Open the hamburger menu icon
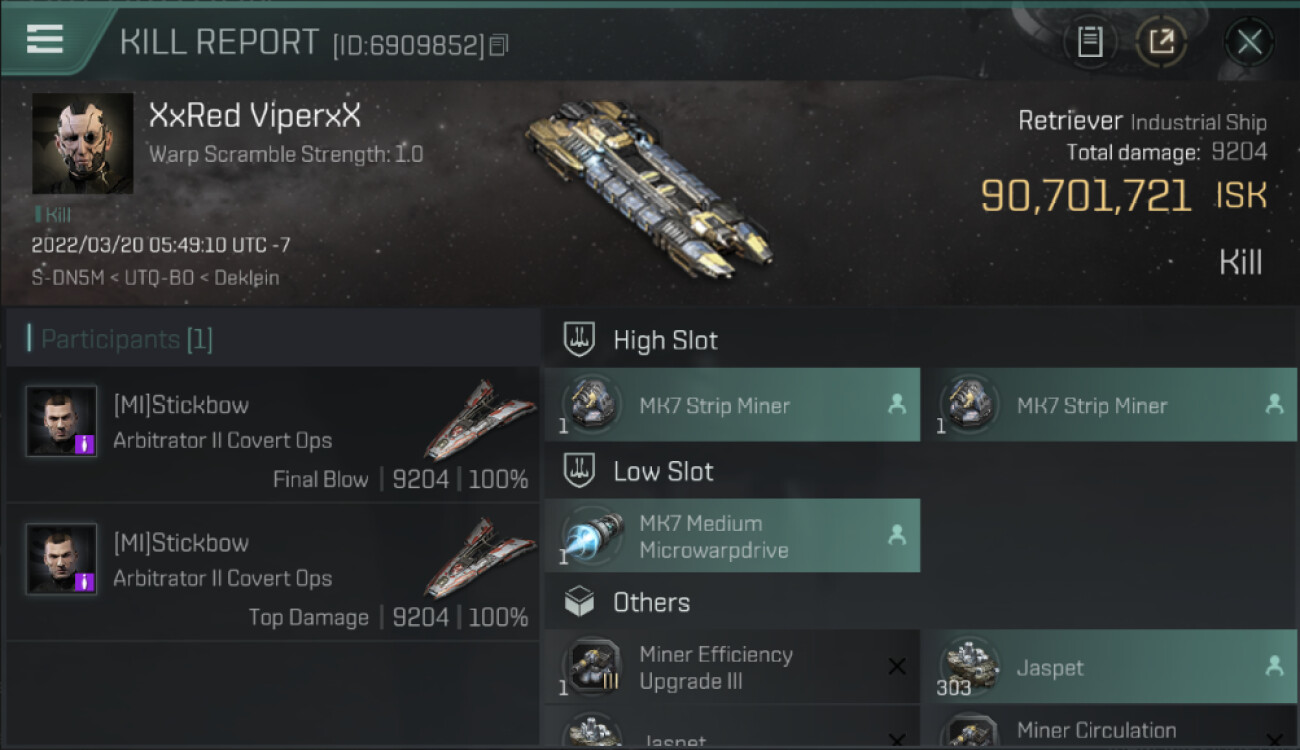1300x750 pixels. pos(45,39)
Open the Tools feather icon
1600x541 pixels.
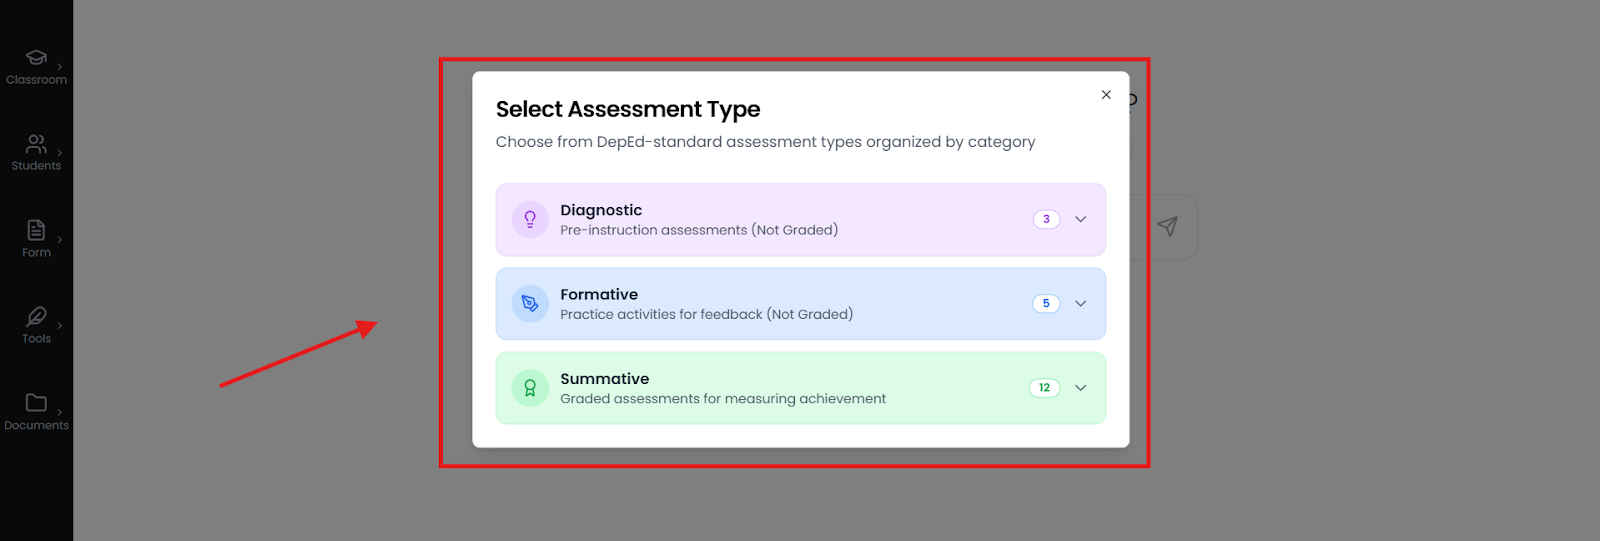[36, 317]
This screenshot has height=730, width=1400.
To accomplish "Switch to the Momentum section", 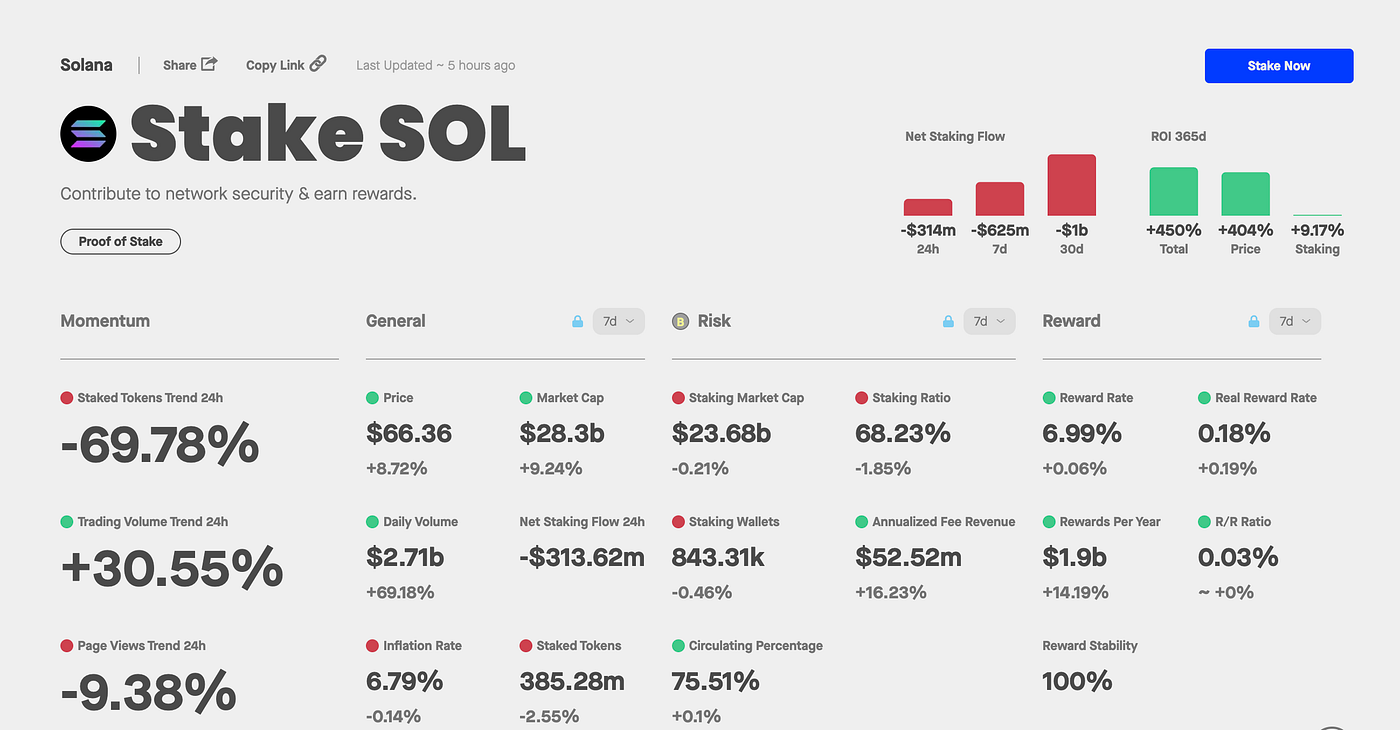I will pos(105,321).
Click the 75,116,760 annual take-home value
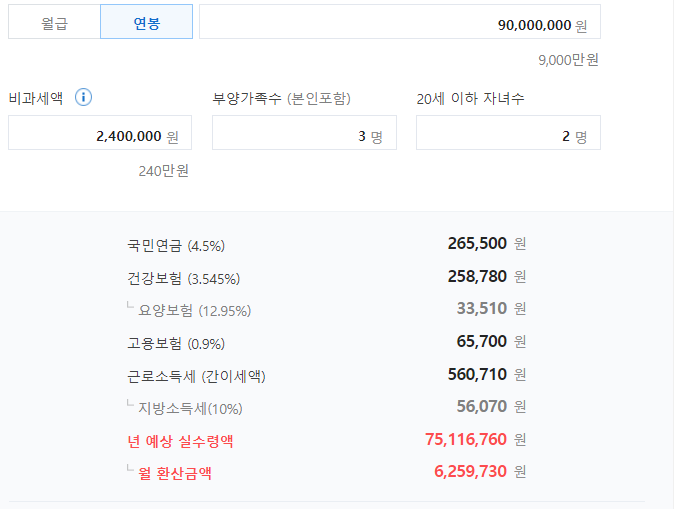This screenshot has width=695, height=509. (466, 439)
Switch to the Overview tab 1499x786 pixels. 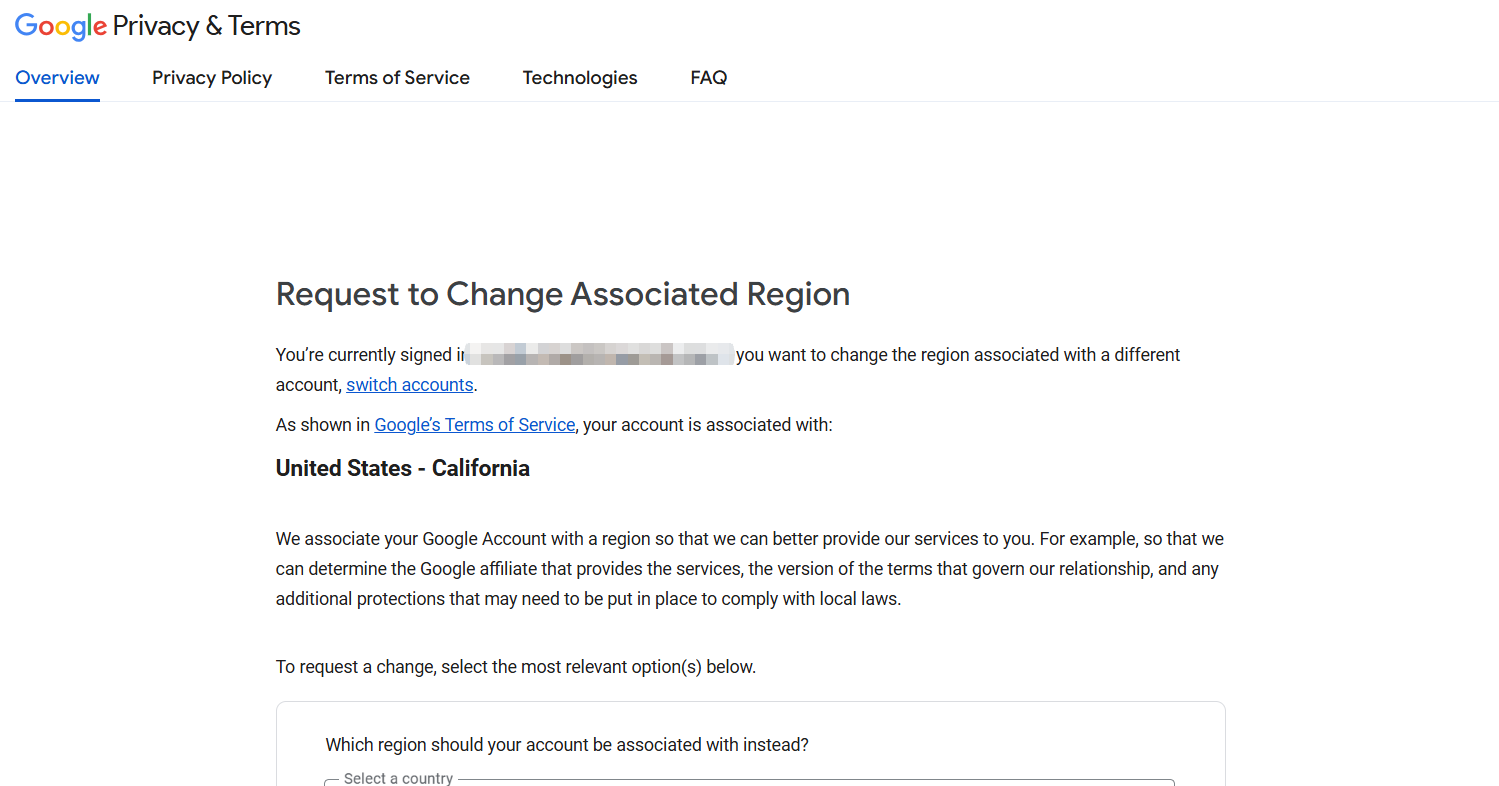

Your assignment: Print once more, exactly, the lines from the one with "Click the 75,116,760 annual take-home value" through the last line of the data, both ends included, without any pictures.

Worked solution:
Click the 75,116,760 annual take-home value
This screenshot has width=695, height=509. (466, 439)
Switch to the Overview tab 1499x786 pixels. 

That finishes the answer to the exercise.